Pixtral Large is a multimodal (vision-language) large language model released by Mistral AI on November 18, 2024. With roughly 124 billion total parameters, it was the company's frontier multimodal flagship at launch, pairing a large text decoder built on Mistral Large 2 with a dedicated vision encoder so the model can interpret images, documents, charts, and diagrams alongside text. It is the second and larger entry in Mistral's Pixtral family of vision-language models, following the smaller open-weights Pixtral 12B released in September 2024. [1][2]
Pixtral Large extends Mistral Large 2 with image understanding while retaining that model's text-only capabilities. Mistral positioned it as demonstrating "frontier-level image understanding," with particular strength on documents, charts, and natural images. The model accepts interleaved text and image inputs and produces text outputs, making it suited to tasks such as reading scanned documents, answering questions about figures and infographics, and reasoning over mathematical content presented visually. [1][2]
The model carries a 128,000-token context window, which Mistral states is large enough to fit a minimum of 30 high-resolution images, allowing it to process a long document together with many accompanying images in a single request. At release, Mistral made the model available through its developer API as pixtral-large-latest, in its Le Chat consumer assistant, and as downloadable open weights on Hugging Face under a research license. [1][2]
Mistral AI is a Paris-based artificial intelligence company founded in April 2023 by Arthur Mensch, Guillaume Lample, and Timothee Lacroix, several of whom previously worked at Meta AI and Google DeepMind. The company built its reputation on releasing capable open-weights language models, including the Mistral 7B and Mixtral mixture-of-experts series, alongside commercial models served through its La Plateforme API. [1]
The Pixtral line is Mistral's family of multimodal models. The first member, Pixtral 12B, launched in September 2024 as an open-weights model under the permissive Apache 2.0 license, combining a 12-billion-parameter language backbone with a 400-million-parameter vision encoder. Pixtral Large, announced roughly two months later, scaled the same approach up to the company's flagship Mistral Large 2 decoder, trading Pixtral 12B's fully open license for a research-and-commercial licensing split appropriate to a frontier-scale model. [1][2]
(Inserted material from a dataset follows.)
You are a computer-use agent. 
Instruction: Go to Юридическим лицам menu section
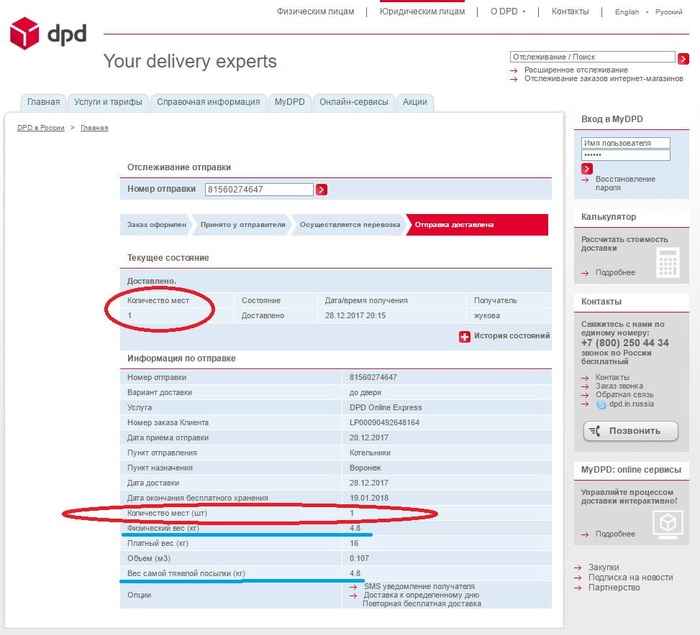[422, 12]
Mistral has since continued the lineage with larger and newer multimodal systems; the company later released Mistral Large 3 and other models, and by 2026 listed Pixtral Large as a legacy model superseded by newer vision-capable releases. [3]
Pixtral Large uses a two-part design. The language component is a 123-billion-parameter multimodal decoder derived from Mistral Large 2 (released internally as Mistral-Large-Instruct-2407), which provides the model's text reasoning, generation, and instruction-following abilities. Attached to it is a roughly 1-billion-parameter vision encoder that converts input images into representations the decoder can attend to, bringing the combined total to approximately 124 billion parameters. [2]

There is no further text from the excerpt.